Text:
──────────────────────────────

I’m honestly struggling with the Council Member Benefits argument that has carried on for several weeks. The assumed number regarding the bottom line cost of a single council member keeps rising when discussed in the blogosphere. I sought answers regarding what’s been referred to as “deferred benefits” or retiree benefits and the financial impact on the city. This is what I received:
The City Council receives the same retiree medical benefit as other City Executive Management staff. In order to be eligible for the retiree medical benefit, City Council Members must be at least 50 years of age and have a minimum of five years of City of Simi Valley service credit with Public Employees’ Retirement System (PERS). A City Council Member who is less than 50 years of age and does not meet the PERS criteria, is not eligible to receive the retiree medical benefit.
If a City Council Member meets the minimum age requirement and PERS criteria, the City Council Member is eligible for 10 years of retiree medical after completing ten years of service with the City (Council Members with less than ten years of service receive no retiree medical benefit). For each year of service over 20 years, Council Members are eligible for an additional year of medical benefits. Additional years of medical benefits are not provided for service between 10 and 20 years. Also, if the age minimum and PERS criteria is met, that individual may delay receiving the retiree medical benefit up to fifteen years from their separation date.

──────────────────────────────

Source material:
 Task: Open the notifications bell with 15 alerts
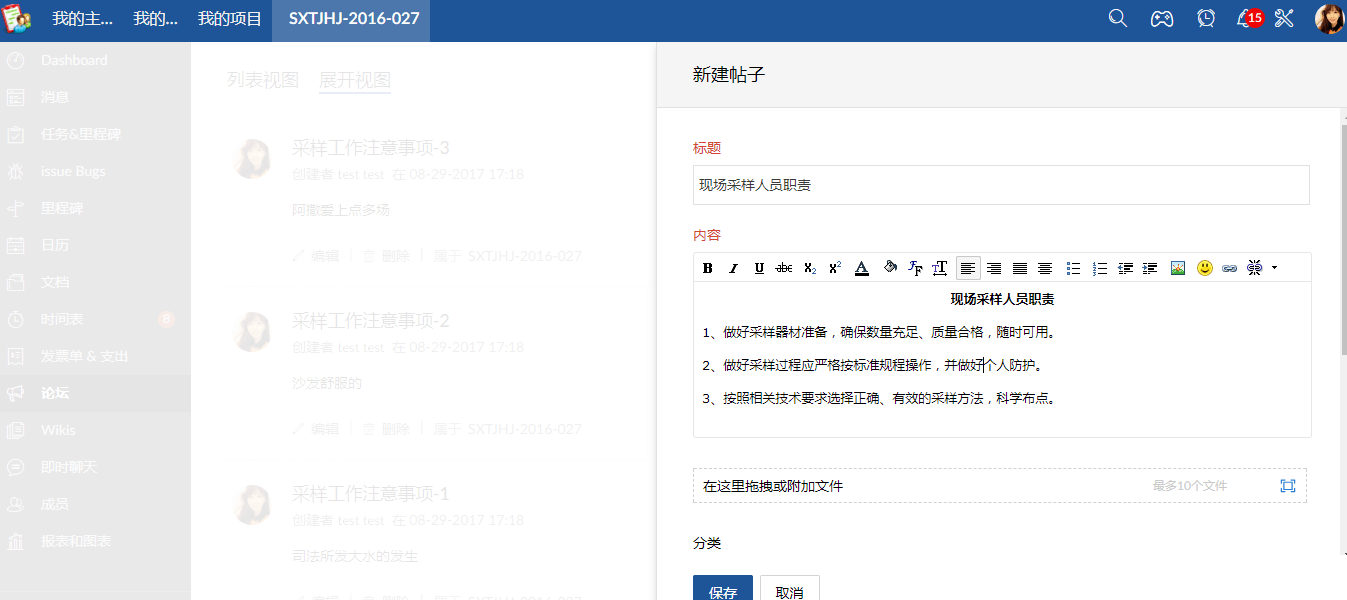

──────────────────────────────

Task instructions:
Continue the text about retiree medical benefits for Simi Valley City Council members, starting right after its final sentence.

Answer below:
The City pays for retiree medical premiums, depending upon plan selected, currently ranging from $383.32 to $610.02 per month. However, Council Members have the option to split the years of retiree medical with their spouse. For example, if a Council Member is eligible for ten years of medical, they could elect to split the coverage with their spouse for five years of coverage each. The current premium for retiree plus one, depending upon plan selected, ranges from $804.86 to $1281.04 per month.
The retiree medical benefit for City Executive Management staff, including the City Council, was revised and significantly reduced effective June 21, 2010. Future new hires, including City Council Members, are no longer eligible for a retiree medical defined benefit, but instead will receive a contribution of $200 per month during employment toward a retiree health savings account, which is a defined contribution.